For this exercise, copy all the data exactly and include none of the pictures.

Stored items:
╔══

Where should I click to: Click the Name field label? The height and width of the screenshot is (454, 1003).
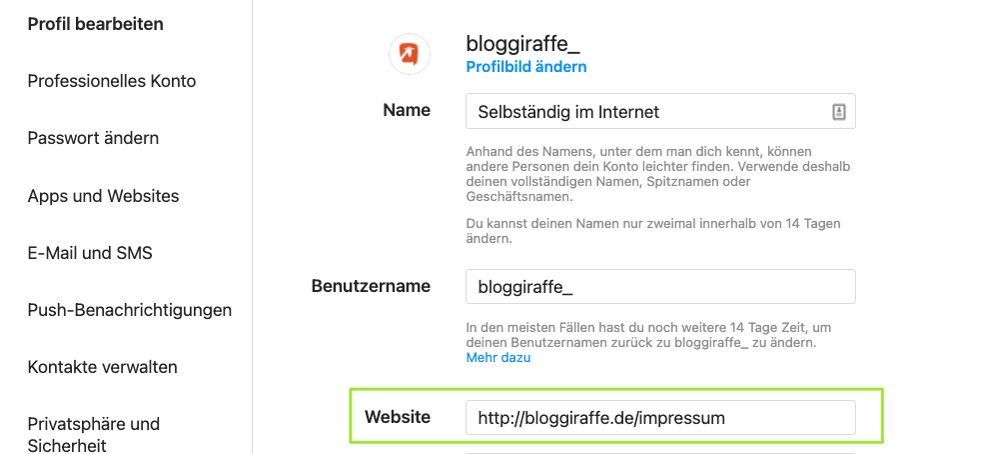click(x=407, y=110)
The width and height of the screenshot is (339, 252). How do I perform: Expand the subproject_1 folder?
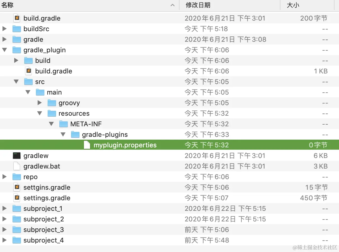click(5, 208)
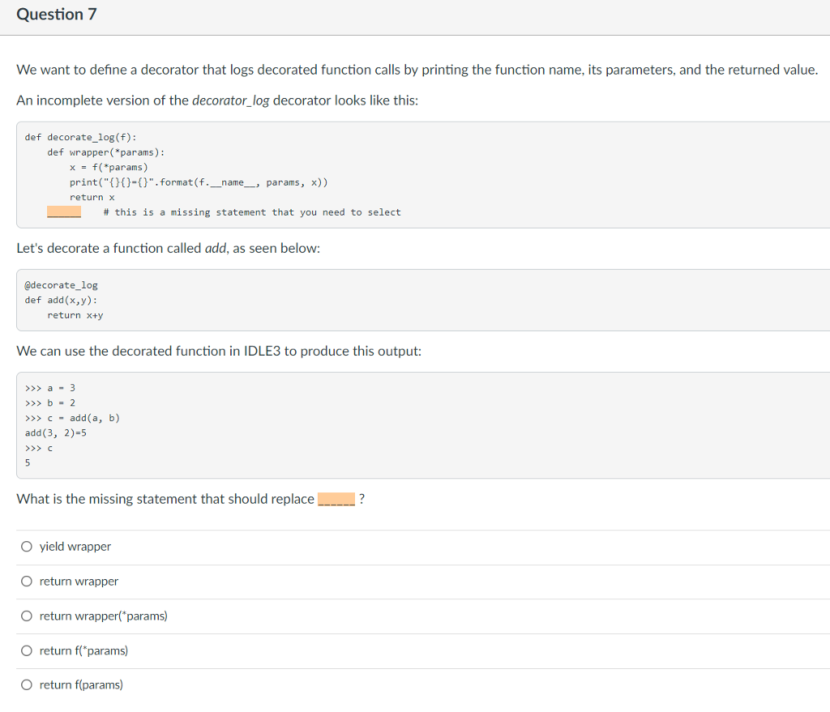This screenshot has width=830, height=712.
Task: Click the blank in the 'What is the missing statement' question
Action: tap(336, 500)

╚══

● Result of the exercise
Where should I click to: Click the Name field label? The height and width of the screenshot is (454, 1003).
click(x=407, y=110)
The width and height of the screenshot is (339, 252). How do I perform: Expand the subproject_1 folder?
click(5, 208)
This screenshot has width=830, height=712.
Task: Click the blank in the 'What is the missing statement' question
Action: tap(336, 500)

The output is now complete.